UK tax level hits its highest rate on record

The UK’s tax level across the economy has risen to its highest rate on record, according to new data from the Organisation for Economic Co-operation and Development (OECD).

The OECD’s annual revenues statistics update found the total tax-to-GDP ratio across the UK hit 35.3 per cent for the 2022/23 financial year.


It marks the highest level since OECD records began in 2000.

This represents a 0.9 percentage point increase from the 34.3 per cent record a year earlier.

The UK tax level marks the highest level since OECD records began in 2000

PA

It ranks the UK as having the 16th highest rate of 38 OECD countries and is 1.3 percentage points above the group’s average of 34 per cent, in relation to tax competitiveness.

Meanwhile, new analysis from commercial real estate firm Altus Group has found the UK has the joint-highest rate of property taxes across the 38 OECD countries.

It found the UK has a ratio equivalent of four per cent of property taxes to GDP.

This compares with an average of 1.5 per cent across the European Union and a 2.9 per cent average against countries in the G7 group of advances economies, according to the research.

Property taxes in the UK include all tax receipts from council tax, business rates, stamp duty land tax (SDLT) and land and building transaction tax (LBTT) in Scotland.
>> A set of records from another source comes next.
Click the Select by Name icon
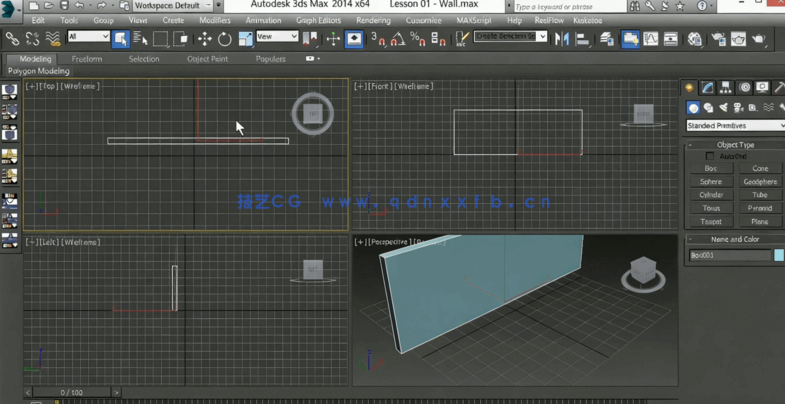The width and height of the screenshot is (785, 404). coord(140,39)
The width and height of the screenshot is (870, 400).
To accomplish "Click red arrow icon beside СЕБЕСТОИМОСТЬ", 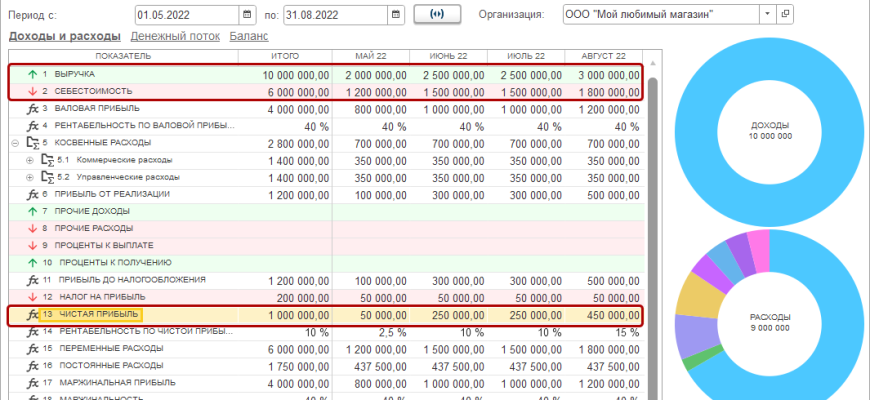I will click(x=32, y=91).
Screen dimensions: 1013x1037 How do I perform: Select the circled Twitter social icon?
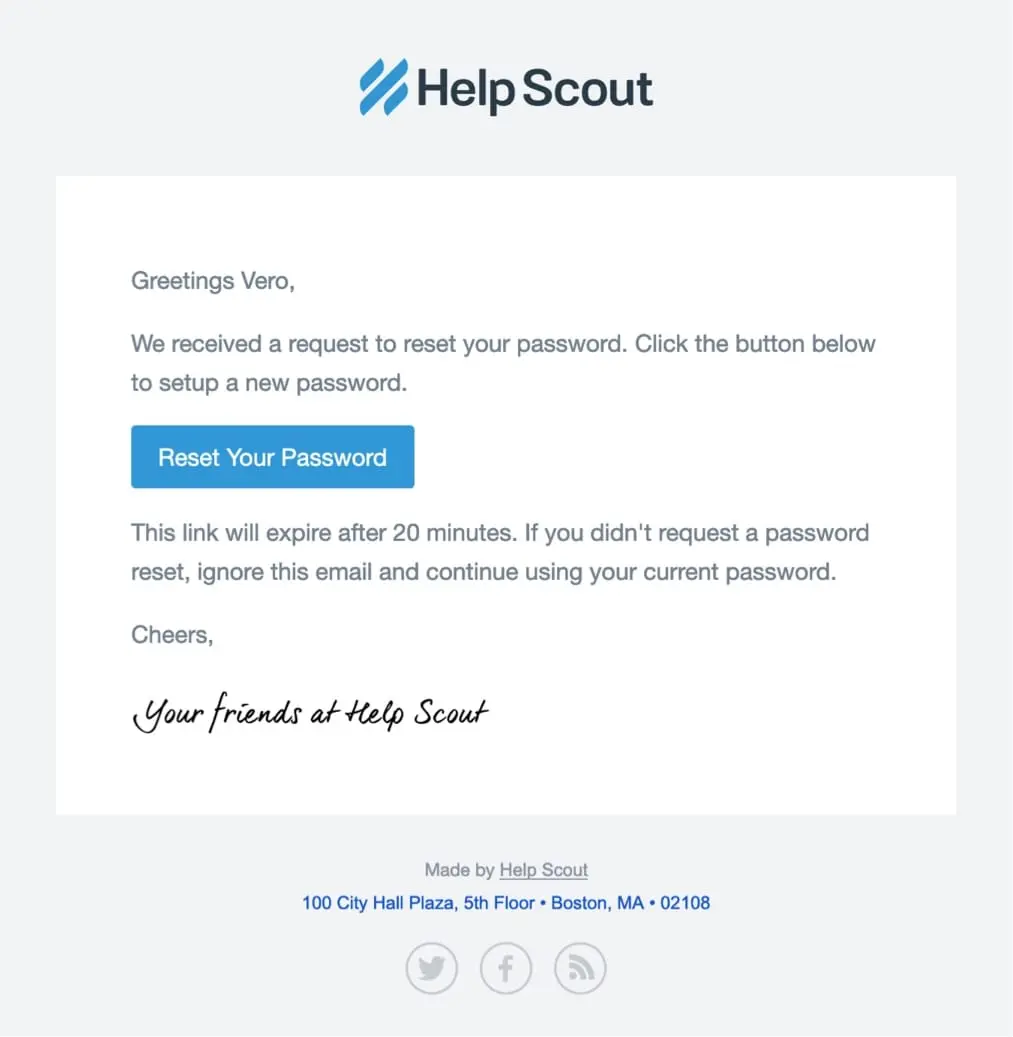click(x=431, y=968)
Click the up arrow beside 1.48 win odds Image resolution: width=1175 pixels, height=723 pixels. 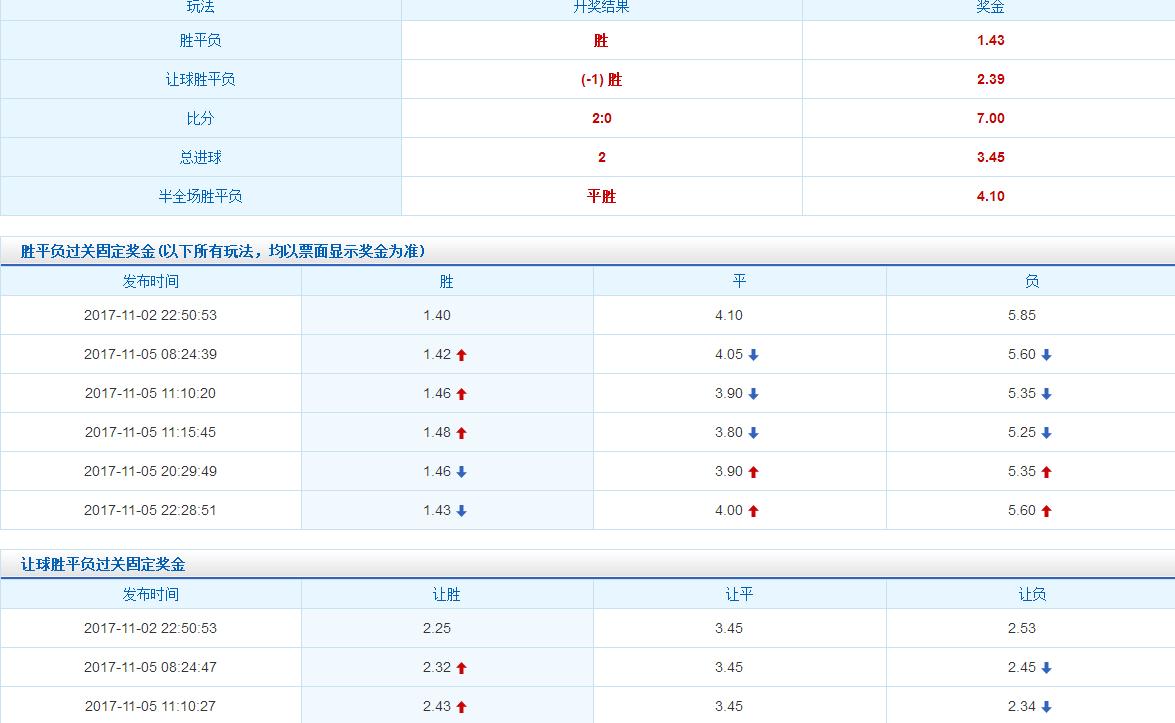click(461, 432)
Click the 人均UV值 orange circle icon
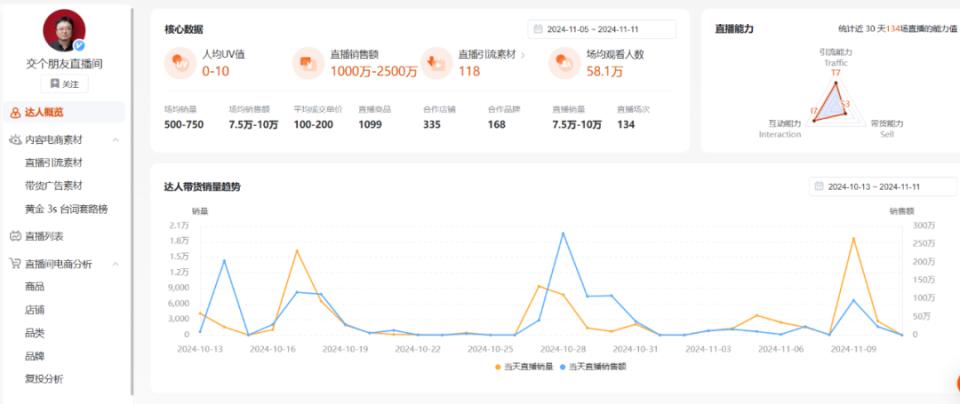 click(180, 63)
Alex Probyn, president of property tax at Altus Group, said: “The United Kingdom is characterised across the developed world as having higher levels of revenue from taxes on property.

“Our clients already tell us that the level of the business rates tax is a disincentive to invest and an effective tax rate of 54.6 per cent next year for commercial property will do nothing to dispel that.”

The Office for Budget Responsibility (OBR) has forecast a further increase in UK property taxes.

The OBR predicts business rates will rise by £3.2billion from April 1 due to an inflation-linked increase.

Council tax receipts are set to grow by £2.3billion, according to the forecast.

Shadow financial secretary to the Treasury James Murray said: “Working people and businesses are being made to pay the price for their failure on the economy – with 25 Tory tax rises in this Parliament alone.

“Only Labour will grow our economy, replace business rates with a fairer system, and make working people better off.”

A Treasury spokesperson said: “The UK tax system is highly competitive, with the lowest headline rate of corporation tax and the most generous capital allowances in the OECD, while our tax to GDP remains in the middle of the pack in the G7 in 2028-29 – lower than France, Italy and Germany.

“Our autumn statement delivers a £10 billion per year tax cut for businesses by making full expensing permanent, and an over £9 billion per year tax cut for employees and the self-employed, worth over £450 for the average worker on £35,400.”